What is persistent asthma?

Your question:  What is persistent asthma?  And what is a good treatment for it?

My humble answer:  Actually, I'm going to quote a doctor for the answer to this question.  Dr. James Thompson M.D. in his post, "Combination Inhalers for Asthma Control:  The New Kid on the Block," provides the following definition tio persistent asthma:

When is asthma persistent? Great Question!

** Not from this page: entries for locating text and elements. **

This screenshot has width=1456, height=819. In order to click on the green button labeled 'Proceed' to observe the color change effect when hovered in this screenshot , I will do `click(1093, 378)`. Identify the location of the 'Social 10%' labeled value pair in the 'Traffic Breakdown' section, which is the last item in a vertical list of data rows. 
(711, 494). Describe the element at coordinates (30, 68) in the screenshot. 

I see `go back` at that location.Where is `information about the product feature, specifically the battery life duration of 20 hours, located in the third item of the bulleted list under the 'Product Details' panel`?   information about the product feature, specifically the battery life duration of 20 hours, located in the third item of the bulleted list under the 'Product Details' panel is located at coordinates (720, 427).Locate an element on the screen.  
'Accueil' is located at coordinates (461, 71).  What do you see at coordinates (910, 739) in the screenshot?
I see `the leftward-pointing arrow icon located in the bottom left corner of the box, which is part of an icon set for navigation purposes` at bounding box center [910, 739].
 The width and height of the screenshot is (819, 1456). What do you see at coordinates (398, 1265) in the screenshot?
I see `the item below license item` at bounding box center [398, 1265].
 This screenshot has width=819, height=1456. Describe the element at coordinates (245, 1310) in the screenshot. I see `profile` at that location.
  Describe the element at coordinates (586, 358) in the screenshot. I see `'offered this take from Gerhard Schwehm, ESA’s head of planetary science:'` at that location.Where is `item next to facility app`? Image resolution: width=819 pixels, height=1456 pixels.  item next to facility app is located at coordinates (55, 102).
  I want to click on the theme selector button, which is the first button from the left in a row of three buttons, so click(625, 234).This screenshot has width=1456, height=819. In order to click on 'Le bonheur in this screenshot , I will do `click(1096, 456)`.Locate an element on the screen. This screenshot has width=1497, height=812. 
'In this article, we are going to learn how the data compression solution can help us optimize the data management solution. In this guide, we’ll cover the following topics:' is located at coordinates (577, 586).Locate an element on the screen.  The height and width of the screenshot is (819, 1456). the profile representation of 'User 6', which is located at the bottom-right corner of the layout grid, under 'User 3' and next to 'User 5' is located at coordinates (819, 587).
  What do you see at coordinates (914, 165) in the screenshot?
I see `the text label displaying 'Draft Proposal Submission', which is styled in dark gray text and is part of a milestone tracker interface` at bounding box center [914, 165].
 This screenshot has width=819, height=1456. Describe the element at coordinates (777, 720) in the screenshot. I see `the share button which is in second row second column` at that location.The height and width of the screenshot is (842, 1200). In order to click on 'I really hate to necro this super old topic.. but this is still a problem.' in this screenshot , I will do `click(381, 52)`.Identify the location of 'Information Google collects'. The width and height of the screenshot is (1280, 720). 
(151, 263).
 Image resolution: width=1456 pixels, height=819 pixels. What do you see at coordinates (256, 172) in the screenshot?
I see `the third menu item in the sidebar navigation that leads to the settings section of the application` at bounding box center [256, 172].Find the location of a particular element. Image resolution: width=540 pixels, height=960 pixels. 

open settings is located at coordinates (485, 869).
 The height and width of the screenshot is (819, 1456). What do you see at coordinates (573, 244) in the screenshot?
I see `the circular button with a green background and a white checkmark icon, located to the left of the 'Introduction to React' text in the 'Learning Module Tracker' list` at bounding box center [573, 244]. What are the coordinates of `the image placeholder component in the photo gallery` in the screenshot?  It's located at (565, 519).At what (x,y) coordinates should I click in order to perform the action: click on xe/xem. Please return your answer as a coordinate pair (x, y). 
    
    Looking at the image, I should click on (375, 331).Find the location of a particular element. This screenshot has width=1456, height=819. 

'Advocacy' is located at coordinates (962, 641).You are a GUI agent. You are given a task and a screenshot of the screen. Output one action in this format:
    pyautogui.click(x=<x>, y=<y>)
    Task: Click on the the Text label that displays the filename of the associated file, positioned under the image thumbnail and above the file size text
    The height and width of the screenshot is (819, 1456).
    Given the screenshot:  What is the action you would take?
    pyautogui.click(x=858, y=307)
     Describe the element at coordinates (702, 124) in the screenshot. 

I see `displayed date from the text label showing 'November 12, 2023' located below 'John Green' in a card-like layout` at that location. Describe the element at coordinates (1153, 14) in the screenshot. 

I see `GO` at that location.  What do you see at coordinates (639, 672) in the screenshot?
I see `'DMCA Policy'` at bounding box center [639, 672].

Asthma is persistent when any one of the following is true:
  1. There are limitations in normal routine (work/school) because of asthma. For example, huffing and puffing as you walk up one flight of stairs, noticing classmates or coworkers gliding by with ease.
  2. Symptoms of asthma (cough, wheezing, shortness of breath, or chest tightness) occur more than two days per week.
  3. Reliever inhaler is required more than two days per week (don't count the inhalations taken to prevent exercise-induced asthma).
  4. Night time awakenings from asthma symptoms occurs more than two nights per month.
  5. Lung function is less than 80 percent predicted by lung function test (Spirometry or Peak Flow Rate).
  6. There has been more than one severe asthma attack in the last 12 months.
When severe asthma is occurring most asthma experts now recommend the patient be prescribed the following therapy:
  1. Bronchodilator inhaler (Every asthmatic should have one on hand at all time)
  2. Singulair (if this alone does not control your asthma, move on to #3 below)
  3. Inhaled corticosteroid (if this does not control your asthma, move on to step #4 below)
  4. Combination inhaler (if this doesn't control your asthma, seek an asthma specialist)
Most persistent asthma cases are controlled with one or a combination of the above four medicinal options.